The Vaal River operations struggled, as I mentioned a moment ago, with 31 full days of production, and that's by mine, not for the total division, stoppages across the region hitting our port hard even in comparison with previous quarter, which was disrupted by the industry-wide strike. All 3 mines registered double-digit percentage drops in output, but nonetheless managed good cost containment under tough circumstances.

The output of uranium, principally a by-product in the Vaal River's gold production, showed a 12% drop from the previous quarter, largely due to the mining volumes for the region, lower mining volumes for the region.

For the year, production was 1.38 million pounds and a processing cost of $26.68 per pound.

Given the average received price in 2011 of $54.69 a pound, it's clear that this is a highly profitable [indiscernible], which will increase importance as recoveries and tonnages expand in coming years.

I'll now hand it across to Venkat to take you through the financials before taking you back to the projects and our exploration activities.

Srinivasan Venkatakrishnan

Thank you, Mark. Good morning, ladies and gentlemen. I'll be covering the following 4 areas in today's presentation, starting with the fourth quarter financial results, and then full year financial results, moving onto free cash flow and balance sheet, and then concluding with the outlook for 2012.

Starting with the fourth quarter financial results, adjusted headline earnings of $295 million for the fourth quarter were adversely impacted by the following 3 factors, all of the amounts post-tax: lower spot prices as compared to the previous quarter and higher unit cash cost, $42 million; profit lock-up in higher levels of unsold gold at the quarter end, $8 million; and as Mark mentioned, annual reset of environmental rehabilitation provisions of $105 million.

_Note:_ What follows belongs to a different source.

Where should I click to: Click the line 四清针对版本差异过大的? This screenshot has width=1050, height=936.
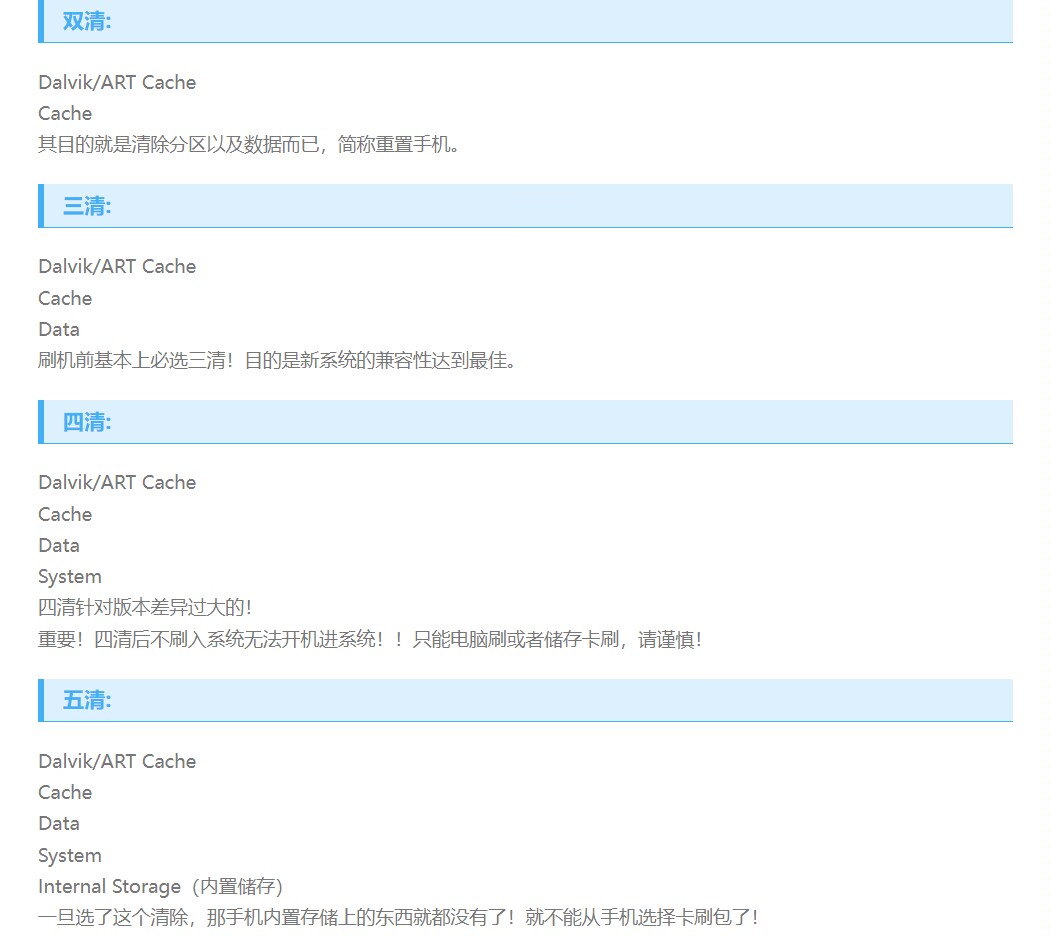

The above factors and higher quarterly expenditure profile resulted in lower adjusted headline earnings as compared to the $457 million recorded in the third quarter, which, if you remember, included the benefit of a $70 million once-off deferred tax credit.

Adjusted headline earnings per share was USD $0.76 or ZAR 6.15 for the quarter.

For the benefit of analysts on the call, a breakdown of the year-on-year increase in the rehabilitation provision is as follows: inflation and discount rate assumptions amounted to 40% of the increase; change in design of the tailing storage facility amounted to 23% and, as Mark mentioned, primarily Obuasi; change in methodology following request from the EPA, 20%; revision of life of mine plants resulting in accelerated cash flows, 17%.

Net profit attributable to equity shareholders for the quarter amounted to $385 million, and this included the $95 million post-tax benefit of the impairment reversal at Geita following the asset turnaround.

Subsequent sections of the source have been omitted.